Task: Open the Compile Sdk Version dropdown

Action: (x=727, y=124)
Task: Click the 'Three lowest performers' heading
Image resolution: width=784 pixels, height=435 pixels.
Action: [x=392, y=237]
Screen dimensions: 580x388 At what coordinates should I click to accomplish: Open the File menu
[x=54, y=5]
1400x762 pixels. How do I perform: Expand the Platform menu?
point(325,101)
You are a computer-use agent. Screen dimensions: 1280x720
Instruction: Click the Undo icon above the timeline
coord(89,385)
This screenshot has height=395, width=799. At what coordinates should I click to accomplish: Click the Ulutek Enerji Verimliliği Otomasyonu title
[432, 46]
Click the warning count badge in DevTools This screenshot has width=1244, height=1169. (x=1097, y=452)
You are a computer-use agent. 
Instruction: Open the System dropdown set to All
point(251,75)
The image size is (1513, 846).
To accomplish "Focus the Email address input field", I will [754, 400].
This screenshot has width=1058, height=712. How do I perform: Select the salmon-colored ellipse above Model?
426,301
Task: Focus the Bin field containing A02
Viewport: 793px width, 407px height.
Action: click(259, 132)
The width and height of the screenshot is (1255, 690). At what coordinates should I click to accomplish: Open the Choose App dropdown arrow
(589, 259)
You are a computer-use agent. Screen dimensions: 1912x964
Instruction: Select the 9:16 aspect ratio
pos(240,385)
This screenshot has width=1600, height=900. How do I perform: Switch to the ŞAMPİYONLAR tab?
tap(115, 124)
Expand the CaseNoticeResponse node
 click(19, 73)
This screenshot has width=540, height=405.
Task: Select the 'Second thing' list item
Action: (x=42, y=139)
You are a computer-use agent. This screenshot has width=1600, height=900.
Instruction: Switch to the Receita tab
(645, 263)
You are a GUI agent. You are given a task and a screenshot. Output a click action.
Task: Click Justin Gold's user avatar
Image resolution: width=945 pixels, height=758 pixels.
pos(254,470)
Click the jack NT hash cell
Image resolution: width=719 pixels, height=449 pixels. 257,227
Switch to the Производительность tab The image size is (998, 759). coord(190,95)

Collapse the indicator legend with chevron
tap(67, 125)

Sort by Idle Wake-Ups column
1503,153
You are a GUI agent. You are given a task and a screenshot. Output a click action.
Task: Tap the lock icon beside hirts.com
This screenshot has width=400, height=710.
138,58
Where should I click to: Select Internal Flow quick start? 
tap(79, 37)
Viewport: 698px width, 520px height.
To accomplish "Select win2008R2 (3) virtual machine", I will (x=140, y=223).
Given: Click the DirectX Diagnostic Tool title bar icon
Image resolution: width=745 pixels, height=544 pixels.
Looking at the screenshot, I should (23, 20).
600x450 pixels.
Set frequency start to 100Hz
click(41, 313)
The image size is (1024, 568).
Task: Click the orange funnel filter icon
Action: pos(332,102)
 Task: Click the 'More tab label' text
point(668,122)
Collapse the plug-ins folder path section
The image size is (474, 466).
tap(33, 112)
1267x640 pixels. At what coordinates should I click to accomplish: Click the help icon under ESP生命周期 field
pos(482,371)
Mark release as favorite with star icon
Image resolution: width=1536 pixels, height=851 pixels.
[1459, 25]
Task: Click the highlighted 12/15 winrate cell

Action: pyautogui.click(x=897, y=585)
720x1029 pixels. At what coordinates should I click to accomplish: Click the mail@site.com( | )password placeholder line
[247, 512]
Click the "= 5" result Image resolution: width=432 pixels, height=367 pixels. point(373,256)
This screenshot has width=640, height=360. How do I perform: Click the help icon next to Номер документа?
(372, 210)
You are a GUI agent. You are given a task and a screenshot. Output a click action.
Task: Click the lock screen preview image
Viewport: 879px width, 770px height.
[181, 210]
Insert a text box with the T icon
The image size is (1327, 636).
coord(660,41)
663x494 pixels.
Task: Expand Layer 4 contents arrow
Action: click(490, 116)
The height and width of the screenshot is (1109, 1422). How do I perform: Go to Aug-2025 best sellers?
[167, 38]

===

* [WHAT TO DO]:
Say how many lines of the listing above contain "will", giving nothing but the number.

* [FINISHED EXERCISE]:
2